*Exercise 1*:
In the tart interview below, copy out everything from "How did you" down to "with the dough?", with no changes.
*Exercise 2*:
Turn the paragraph of the tart interview below that begins "Because there is no gluten in this dough" into a short bulleted list that keeps its main facts.

*Excerpt to read*:
##############################
We’re always looking for creative new ways to use our favorite, tried-and-true kitchen staples, like these classic mini tart pans. For a fresh take, we asked Aran Goyoaga, cook, writer, photographer behind the blog Cannelle et Vanille, to come up with a brand new recipe to showcase them. Here, she shares her Wild Mushroom, Taleggio & Fig Tarts — a savory, gluten free dish that’s perfect as we transition from summer to fall.
How did you develop this gluten-free tart dough? How would you characterize the flavor?
One thing I love about gluten-free baking is that I get to play around with different grain flours and their textures and characteristic flavors. For savory tarts such as this one, I like to introduce more flavor with the addition of quinoa and millet, which are very distinct and slightly earthy. Also, the addition of almond flour gives it a bit more of a flaky texture and nutty flavor.
Any tips for working with the dough?
Because there is no gluten in this dough, it’s easier to work with it – there is less chance of it becoming tough and too elastic. However, it does tend to fall apart more easily (especially because of the almond flour). If you are used to rolling out dough, just work a bit faster, and if it cracks, just pinch it together. Don’t let the dough get too warm or soft. If you are intimidated by the rolling pin, you can simply press the dough into the tart molds. It will work the same, but make sure the dough is still about 1/8-inch thick or it won’t bake as nicely.
Why do you like individual tarts versus full-size? Any advantage to using the smaller sizes?
This recipe will work the same for six individual tartlets or one 9-inch tart pan, but I do like the individual pans for presentation and serving, as you don’t have to cut into the tart. It just holds together nicely. But both sizes work fine.
##############################
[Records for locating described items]
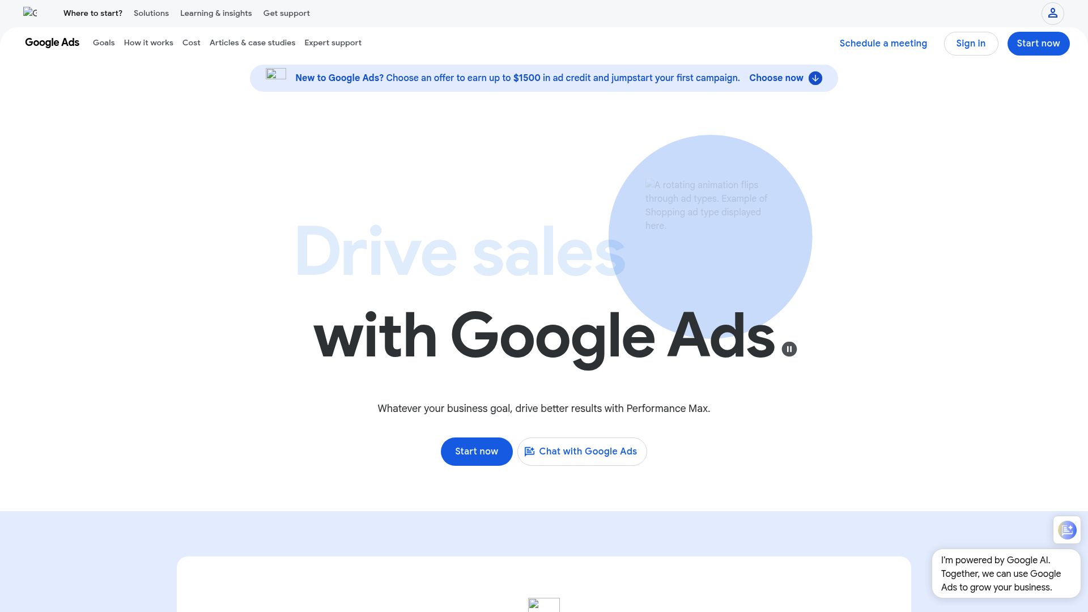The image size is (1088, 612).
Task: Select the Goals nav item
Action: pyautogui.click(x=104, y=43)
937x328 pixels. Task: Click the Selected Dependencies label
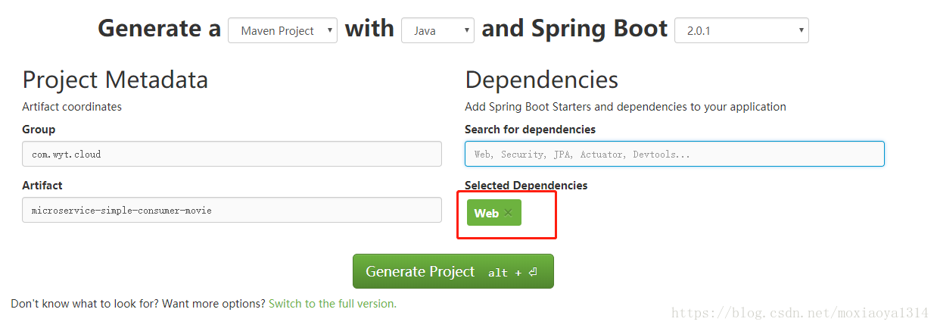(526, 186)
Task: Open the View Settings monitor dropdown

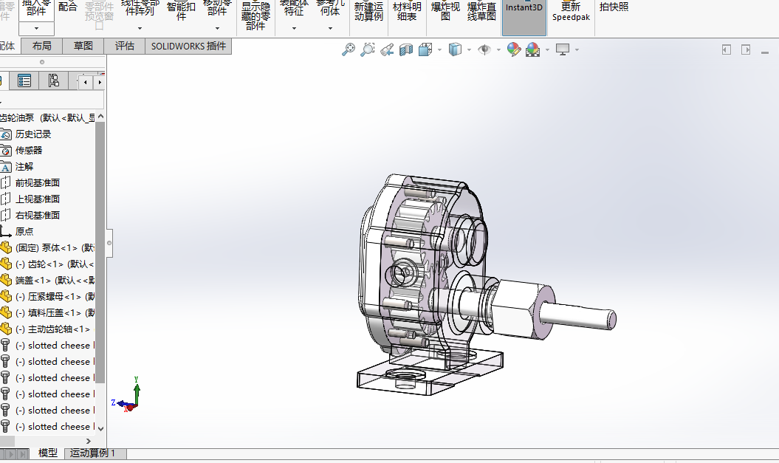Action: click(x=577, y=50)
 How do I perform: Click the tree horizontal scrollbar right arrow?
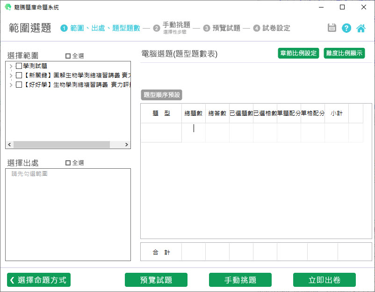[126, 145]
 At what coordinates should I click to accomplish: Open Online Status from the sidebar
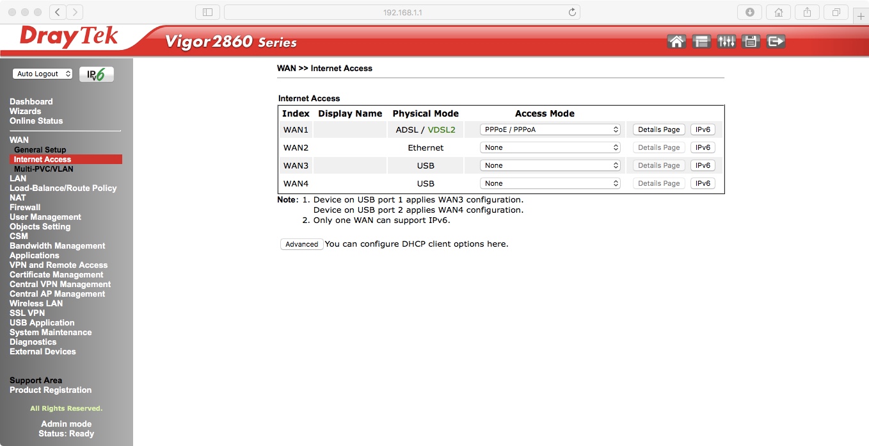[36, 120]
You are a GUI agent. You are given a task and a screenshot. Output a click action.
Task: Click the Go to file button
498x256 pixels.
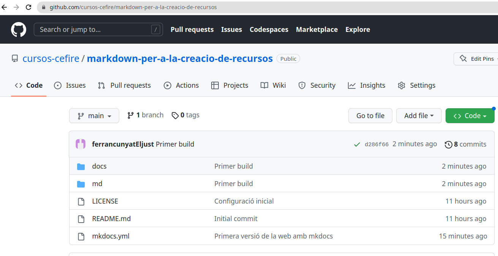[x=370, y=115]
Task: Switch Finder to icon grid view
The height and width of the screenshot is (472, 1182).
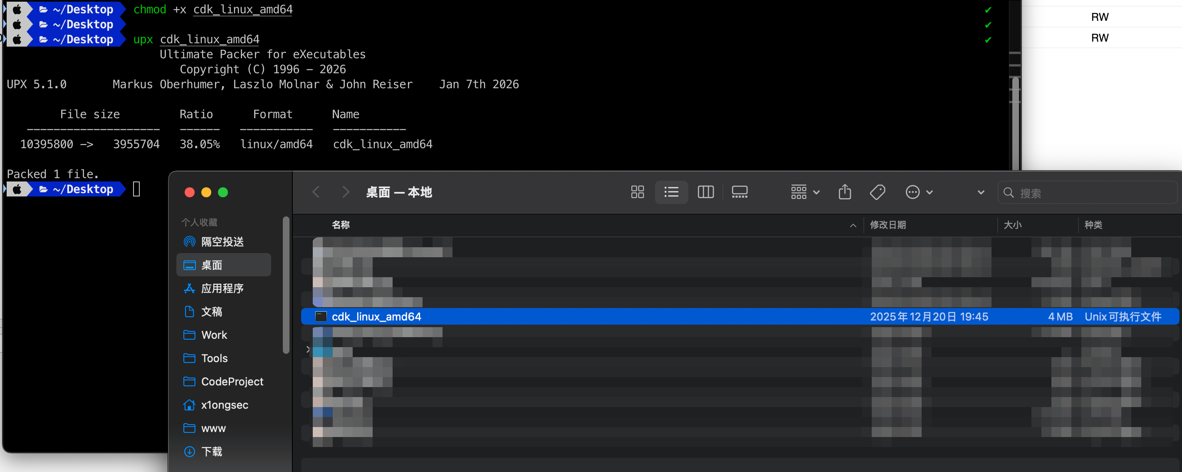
##############################
*Correct result 1*:
How did you develop this gluten-free tart dough? How would you characterize the flavor?
One thing I love about gluten-free baking is that I get to play around with different grain flours and their textures and characteristic flavors. For savory tarts such as this one, I like to introduce more flavor with the addition of quinoa and millet, which are very distinct and slightly earthy. Also, the addition of almond flour gives it a bit more of a flaky texture and nutty flavor.
Any tips for working with the dough?

*Correct result 2*:
- With no gluten, the dough is easier to work with and less likely to become tough and too elastic.
- It falls apart more easily, especially because of the almond flour.
- If you roll it out, work a bit faster and pinch any cracks together.
- Keep the dough from getting too warm or soft.
- You can press the dough into the tart molds instead of rolling it.
- Either way, keep it about 1/8-inch thick, or it won't bake as nicely.